WHAT YOU SHOULD DO -
Please write each record out again word for word.

[[ DATA SUPPLIED, beginning ]]

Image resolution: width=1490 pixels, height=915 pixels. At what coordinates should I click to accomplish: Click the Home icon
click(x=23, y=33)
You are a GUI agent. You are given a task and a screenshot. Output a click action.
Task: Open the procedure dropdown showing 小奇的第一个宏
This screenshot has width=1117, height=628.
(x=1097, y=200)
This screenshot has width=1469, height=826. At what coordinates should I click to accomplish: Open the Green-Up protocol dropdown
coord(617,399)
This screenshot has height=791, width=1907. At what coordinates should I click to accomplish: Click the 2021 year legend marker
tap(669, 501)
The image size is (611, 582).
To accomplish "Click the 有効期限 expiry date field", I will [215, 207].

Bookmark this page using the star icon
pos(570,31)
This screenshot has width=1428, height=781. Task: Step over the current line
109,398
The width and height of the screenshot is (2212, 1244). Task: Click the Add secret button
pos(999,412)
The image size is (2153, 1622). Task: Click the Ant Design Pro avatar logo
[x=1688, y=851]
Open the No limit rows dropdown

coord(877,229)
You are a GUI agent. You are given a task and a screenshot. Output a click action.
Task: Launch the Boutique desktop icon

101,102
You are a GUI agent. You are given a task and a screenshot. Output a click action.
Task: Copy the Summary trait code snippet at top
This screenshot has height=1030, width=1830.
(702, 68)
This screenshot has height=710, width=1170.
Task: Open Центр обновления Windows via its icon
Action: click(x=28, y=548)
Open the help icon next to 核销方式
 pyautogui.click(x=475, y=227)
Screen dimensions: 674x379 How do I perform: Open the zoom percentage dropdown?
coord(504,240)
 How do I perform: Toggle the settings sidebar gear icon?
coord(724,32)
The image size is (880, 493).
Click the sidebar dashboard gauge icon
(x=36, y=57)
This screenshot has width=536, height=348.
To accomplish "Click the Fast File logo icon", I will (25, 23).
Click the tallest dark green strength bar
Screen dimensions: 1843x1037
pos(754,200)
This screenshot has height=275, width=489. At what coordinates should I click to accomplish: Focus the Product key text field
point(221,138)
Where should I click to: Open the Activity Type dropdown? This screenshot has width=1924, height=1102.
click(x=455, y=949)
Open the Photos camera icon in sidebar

[[ DATA SUPPLIED, end ]]

OUTPUT FOR THIS TASK -
Image resolution: width=1490 pixels, height=915 pixels. At what coordinates should I click to accomplish: Click the Home icon
click(x=23, y=33)
You are a GUI agent. You are given a task and a screenshot. Output a click action.
Task: Open the procedure dropdown showing 小奇的第一个宏
This screenshot has width=1117, height=628.
(x=1097, y=200)
This screenshot has width=1469, height=826. At what coordinates should I click to accomplish: Open the Green-Up protocol dropdown
coord(617,399)
This screenshot has height=791, width=1907. At what coordinates should I click to accomplish: Click the 2021 year legend marker
tap(669, 501)
The image size is (611, 582).
To accomplish "Click the 有効期限 expiry date field", I will [215, 207].

Bookmark this page using the star icon
pos(570,31)
This screenshot has width=1428, height=781. Task: Step over the current line
109,398
The width and height of the screenshot is (2212, 1244). Task: Click the Add secret button
pos(999,412)
The image size is (2153, 1622). Task: Click the Ant Design Pro avatar logo
[x=1688, y=851]
Open the No limit rows dropdown

coord(877,229)
You are a GUI agent. You are given a task and a screenshot. Output a click action.
Task: Launch the Boutique desktop icon

101,102
You are a GUI agent. You are given a task and a screenshot. Output a click action.
Task: Copy the Summary trait code snippet at top
This screenshot has height=1030, width=1830.
(702, 68)
This screenshot has height=710, width=1170.
Task: Open Центр обновления Windows via its icon
Action: click(x=28, y=548)
Open the help icon next to 核销方式
 pyautogui.click(x=475, y=227)
Screen dimensions: 674x379 How do I perform: Open the zoom percentage dropdown?
coord(504,240)
 How do I perform: Toggle the settings sidebar gear icon?
coord(724,32)
The image size is (880, 493).
Click the sidebar dashboard gauge icon
(x=36, y=57)
This screenshot has width=536, height=348.
To accomplish "Click the Fast File logo icon", I will (25, 23).
Click the tallest dark green strength bar
Screen dimensions: 1843x1037
pos(754,200)
This screenshot has height=275, width=489. At what coordinates should I click to accomplish: Focus the Product key text field
point(221,138)
Where should I click to: Open the Activity Type dropdown? This screenshot has width=1924, height=1102.
click(x=455, y=949)
Open the Photos camera icon in sidebar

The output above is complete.